Toronto Hydro has been testing the waters for LED street lighting, but the city has yet to dive in. Right now, about 150 LED street lights are being tested “in advance of a full citywide rollout,” but there’s no word on when that rollout is going to happen. Consider Toronto has 170,000 streetlights alone. Add in park and parking lot lights and it has a lot of work to do.
Aurora is taking the step, along with Markham, Newmarket and another 125 municipalities. The trend is taking hold, but seriously, there’s no compelling reason why this shouldn’t be a priority for every municipality in Canada. The financing models exist to ease the upfront capital costs. Municipalities just need to commit and do it.
And keep in mind, this is more than just about streetlights. Parking lots represent a massive opportunity.
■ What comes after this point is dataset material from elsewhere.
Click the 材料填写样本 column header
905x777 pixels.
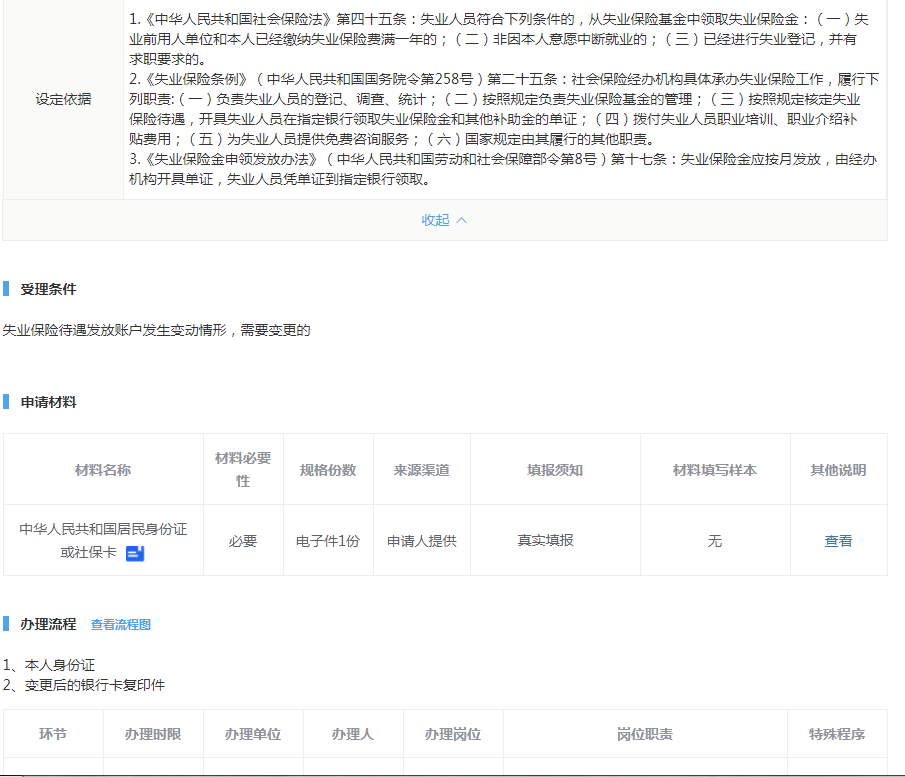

A December study from the Canadian Urban Institute estimated there are at least 42 million parking stalls in Canada. “Parking lots were estimated to have an average of one light per 20 stalls, and garages an average of one light per three stalls,” according to the report.
“Although there are more parking lighting fixtures in Canada than streetlighting fixtures, parking lighting only accounts for 5 per cent of LED sales,” it says. “This is likely because the sales process is more difficult with the more distributed ownership of the parking lighting, but this does not diminish the significant potential for improved safety energy and cost savings, GHG reduction across Canada.”
Last fall, I interviewed John Mitchell, an associate research fellow with Chatham House and a guy who knows his stuff when it comes to energy transitions. One quote I used from him — in an article I wrote for Corporate Knights— really stood out for me: “For oil, the Kodak moment will be when somebody produces a low-cost battery, as that will change the transport market profoundly.”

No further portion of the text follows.